It is miraculous to consider how much access and exposure we have to information through our computers, televisions, radios and newspapers. Unfortunately, we need to be on guard because too much of this buzz can be false information.

In an October 2017 article, the Pew Research Center found 43 percent of people in 2016 received their news from Facebook listening for information that aligned with their world view (not necessarily with facts). Pew also found 23 percent had shared, by intention or accident, untrue political messages on social media. We need to be more critical of all sources of information around us. Almost as malignant as fake news are advertisements that pretend to be factually based.

Of course, marketing (sales) can be good and important as it moves commerce, and I’m not saying industry doesn’t sponsor credible scientific research. However, marketing can be harmful when selling a weight-loss program that gives false hope, when peddling virility pills that are ineffective or when pushing an outrageously expensive drug that should be used only after first-line medicines are tried. Advertisements can and should be based on truth, but my cynical side sees the words “truth in advertising” as an oxymoron, like “seriously funny,” “awfully good” or “found missing.” Indeed, marketing motives can be as different from evidence-based science as corn syrup is to leafy green vegetables.

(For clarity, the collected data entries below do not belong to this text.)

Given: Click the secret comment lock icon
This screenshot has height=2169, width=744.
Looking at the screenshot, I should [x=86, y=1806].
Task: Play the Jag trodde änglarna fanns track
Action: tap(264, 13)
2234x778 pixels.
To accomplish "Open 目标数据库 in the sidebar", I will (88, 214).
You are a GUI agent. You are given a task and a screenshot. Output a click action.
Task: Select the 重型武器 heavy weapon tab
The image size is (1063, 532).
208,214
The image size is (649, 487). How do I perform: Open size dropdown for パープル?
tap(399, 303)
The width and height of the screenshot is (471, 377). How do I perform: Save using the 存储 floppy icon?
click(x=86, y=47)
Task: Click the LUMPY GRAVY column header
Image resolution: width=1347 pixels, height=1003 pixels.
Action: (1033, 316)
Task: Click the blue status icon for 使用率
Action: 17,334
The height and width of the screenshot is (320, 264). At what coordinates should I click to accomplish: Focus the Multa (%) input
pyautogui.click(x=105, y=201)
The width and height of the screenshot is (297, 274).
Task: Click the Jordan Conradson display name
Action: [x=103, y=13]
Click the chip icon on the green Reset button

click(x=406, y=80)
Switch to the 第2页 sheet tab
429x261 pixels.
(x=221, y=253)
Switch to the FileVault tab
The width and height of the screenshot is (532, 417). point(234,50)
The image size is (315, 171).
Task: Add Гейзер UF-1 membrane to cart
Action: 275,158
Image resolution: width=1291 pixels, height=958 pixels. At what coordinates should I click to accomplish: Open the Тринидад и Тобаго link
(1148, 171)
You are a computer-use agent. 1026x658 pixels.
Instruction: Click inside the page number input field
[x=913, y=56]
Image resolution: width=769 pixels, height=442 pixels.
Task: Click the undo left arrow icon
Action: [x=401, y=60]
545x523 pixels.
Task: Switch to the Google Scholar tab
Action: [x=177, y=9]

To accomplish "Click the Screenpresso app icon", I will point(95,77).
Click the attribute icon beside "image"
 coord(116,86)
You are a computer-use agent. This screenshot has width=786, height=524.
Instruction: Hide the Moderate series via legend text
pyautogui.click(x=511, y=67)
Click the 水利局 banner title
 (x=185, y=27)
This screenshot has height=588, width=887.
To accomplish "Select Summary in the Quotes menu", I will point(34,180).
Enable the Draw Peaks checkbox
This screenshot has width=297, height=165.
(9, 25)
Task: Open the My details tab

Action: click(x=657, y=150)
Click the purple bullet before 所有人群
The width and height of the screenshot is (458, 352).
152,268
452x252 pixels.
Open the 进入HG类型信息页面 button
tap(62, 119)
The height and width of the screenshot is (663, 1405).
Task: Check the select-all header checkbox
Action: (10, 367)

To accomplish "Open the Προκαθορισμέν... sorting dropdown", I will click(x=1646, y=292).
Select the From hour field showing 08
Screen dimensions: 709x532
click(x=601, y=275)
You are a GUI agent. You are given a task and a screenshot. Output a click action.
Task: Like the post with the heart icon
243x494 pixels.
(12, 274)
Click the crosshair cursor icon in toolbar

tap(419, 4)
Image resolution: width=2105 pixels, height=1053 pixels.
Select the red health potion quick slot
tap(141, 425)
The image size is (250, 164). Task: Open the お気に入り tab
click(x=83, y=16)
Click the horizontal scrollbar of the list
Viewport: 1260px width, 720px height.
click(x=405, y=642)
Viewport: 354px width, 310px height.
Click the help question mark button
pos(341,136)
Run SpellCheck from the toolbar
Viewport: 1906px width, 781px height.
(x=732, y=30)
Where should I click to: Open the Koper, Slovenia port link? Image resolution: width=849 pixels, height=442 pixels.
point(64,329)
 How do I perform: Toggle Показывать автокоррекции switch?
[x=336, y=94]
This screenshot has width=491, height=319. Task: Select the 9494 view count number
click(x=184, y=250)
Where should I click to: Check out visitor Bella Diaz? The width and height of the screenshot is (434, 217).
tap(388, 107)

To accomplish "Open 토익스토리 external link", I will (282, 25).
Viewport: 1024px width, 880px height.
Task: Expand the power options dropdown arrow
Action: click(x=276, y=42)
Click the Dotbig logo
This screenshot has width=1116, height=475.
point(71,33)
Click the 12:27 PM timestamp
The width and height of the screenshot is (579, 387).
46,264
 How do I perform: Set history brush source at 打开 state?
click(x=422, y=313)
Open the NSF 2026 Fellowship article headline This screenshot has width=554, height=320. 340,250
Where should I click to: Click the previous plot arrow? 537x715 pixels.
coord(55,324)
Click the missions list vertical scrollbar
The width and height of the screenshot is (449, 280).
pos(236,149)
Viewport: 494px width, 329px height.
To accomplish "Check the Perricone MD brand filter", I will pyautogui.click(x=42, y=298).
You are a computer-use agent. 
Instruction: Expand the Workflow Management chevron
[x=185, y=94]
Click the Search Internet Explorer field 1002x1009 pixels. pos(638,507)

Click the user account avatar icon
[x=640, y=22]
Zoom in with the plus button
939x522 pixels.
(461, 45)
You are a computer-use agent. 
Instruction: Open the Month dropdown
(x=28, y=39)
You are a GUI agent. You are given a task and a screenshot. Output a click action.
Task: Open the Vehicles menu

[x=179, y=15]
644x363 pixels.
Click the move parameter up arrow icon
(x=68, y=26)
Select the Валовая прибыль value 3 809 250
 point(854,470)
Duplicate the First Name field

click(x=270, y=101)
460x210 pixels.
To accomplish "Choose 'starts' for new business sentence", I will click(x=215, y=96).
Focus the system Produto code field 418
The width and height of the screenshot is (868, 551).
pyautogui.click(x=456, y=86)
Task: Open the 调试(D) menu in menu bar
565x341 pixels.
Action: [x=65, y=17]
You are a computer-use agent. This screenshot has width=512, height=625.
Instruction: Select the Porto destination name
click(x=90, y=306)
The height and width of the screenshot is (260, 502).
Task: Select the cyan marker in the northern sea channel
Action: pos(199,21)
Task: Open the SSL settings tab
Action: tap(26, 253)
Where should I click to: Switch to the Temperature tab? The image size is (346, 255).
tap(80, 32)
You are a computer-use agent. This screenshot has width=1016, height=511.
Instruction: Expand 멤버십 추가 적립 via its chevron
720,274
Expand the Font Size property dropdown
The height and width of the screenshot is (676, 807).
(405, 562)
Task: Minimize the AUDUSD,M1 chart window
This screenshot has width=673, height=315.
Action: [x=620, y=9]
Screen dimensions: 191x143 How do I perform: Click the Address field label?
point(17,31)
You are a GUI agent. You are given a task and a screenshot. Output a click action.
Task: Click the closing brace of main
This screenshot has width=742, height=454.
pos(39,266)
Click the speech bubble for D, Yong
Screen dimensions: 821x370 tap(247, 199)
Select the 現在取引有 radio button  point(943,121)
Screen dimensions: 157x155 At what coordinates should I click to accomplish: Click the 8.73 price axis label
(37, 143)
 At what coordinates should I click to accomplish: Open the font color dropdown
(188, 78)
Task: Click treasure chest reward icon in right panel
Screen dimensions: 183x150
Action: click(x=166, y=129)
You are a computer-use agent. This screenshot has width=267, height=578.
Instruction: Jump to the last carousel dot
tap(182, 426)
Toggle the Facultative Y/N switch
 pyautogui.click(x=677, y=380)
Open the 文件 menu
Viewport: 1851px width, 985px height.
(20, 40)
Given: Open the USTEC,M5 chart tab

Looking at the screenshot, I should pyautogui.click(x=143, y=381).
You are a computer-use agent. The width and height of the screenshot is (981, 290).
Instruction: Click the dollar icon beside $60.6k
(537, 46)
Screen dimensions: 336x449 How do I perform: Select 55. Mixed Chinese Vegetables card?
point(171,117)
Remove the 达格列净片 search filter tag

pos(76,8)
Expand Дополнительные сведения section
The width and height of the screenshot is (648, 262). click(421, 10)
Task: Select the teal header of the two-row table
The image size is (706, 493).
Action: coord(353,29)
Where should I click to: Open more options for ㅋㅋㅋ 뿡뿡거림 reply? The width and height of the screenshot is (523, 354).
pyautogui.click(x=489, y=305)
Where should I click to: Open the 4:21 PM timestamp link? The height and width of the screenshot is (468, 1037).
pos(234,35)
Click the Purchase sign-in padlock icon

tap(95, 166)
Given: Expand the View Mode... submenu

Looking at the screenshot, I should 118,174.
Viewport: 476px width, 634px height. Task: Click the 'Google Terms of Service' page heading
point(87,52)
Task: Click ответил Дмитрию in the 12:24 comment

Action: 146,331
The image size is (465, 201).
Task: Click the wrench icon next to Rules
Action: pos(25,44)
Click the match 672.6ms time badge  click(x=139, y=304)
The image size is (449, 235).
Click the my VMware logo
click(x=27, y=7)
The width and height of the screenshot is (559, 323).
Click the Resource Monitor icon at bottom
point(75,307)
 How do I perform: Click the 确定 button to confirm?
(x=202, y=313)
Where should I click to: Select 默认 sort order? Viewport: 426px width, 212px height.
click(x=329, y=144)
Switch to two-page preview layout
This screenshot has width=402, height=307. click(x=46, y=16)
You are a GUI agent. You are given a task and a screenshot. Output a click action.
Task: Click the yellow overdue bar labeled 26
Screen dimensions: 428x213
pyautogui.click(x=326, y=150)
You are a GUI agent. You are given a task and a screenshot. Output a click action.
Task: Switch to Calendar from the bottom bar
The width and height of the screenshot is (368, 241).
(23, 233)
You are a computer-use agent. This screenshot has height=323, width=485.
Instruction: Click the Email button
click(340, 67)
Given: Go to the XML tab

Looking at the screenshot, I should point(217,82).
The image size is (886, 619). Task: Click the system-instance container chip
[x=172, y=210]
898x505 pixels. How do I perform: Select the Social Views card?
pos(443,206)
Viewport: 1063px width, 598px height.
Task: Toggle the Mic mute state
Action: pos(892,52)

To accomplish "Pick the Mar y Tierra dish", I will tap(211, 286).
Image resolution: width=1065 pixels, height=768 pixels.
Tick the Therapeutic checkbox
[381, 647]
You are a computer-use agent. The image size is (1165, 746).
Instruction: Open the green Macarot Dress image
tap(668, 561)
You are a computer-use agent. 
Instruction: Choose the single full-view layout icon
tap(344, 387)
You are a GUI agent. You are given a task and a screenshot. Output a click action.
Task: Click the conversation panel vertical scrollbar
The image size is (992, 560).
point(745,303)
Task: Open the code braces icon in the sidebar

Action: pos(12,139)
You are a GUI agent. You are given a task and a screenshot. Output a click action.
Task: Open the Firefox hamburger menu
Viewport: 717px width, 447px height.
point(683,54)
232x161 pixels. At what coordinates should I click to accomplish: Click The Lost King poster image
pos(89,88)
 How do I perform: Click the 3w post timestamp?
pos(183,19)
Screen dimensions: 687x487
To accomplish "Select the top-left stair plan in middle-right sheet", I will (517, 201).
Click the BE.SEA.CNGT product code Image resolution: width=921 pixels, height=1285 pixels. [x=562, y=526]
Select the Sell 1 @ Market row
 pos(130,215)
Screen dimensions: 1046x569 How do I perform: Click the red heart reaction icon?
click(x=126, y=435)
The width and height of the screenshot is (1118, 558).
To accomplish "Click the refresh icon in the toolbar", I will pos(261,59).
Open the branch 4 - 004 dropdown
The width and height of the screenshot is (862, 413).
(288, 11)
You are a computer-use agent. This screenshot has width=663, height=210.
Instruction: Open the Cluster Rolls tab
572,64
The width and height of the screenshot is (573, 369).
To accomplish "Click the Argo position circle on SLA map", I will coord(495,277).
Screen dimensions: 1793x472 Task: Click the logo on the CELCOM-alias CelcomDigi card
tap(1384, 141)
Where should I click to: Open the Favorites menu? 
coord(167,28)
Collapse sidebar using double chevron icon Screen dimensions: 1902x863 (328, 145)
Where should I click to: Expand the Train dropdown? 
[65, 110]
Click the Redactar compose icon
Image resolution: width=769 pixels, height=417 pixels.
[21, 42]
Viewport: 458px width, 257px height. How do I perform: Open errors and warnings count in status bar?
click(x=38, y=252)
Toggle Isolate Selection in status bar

It has been our desire and goal at Healing Words Foundation to find and help spread health information that is not influenced by marketing or sales. What is known today as Prairie Doc media started in the 1980s with newspaper articles, expanding in the 1990s with a local talk AM-radio show, in 2003 with a television show and in 2010 with social media. Prairie Doc has been made possible with the help of volunteer physicians and experts, South Dakota State University and its students, our paid and voluntary Prairie Doc production staff, our Foundation Board of Directors and, most importantly, the unrestricted underwriting of organizations and individuals like you. We feel blessed to have such wonderful talents and gifts allowing us to bring our unbiased and credible public health information to the people.

The mission statement of the Healing Words Foundation and all Prairie Doc programming is enhancing health and diminishing suffering by communicating useful information, based on honest science, provided in a respectful and compassionate manner.

This is a call for all of us to be careful and critical. We don’t have to be influenced by fake news but rather need to choose our sources of information carefully. Let this be a time of truth.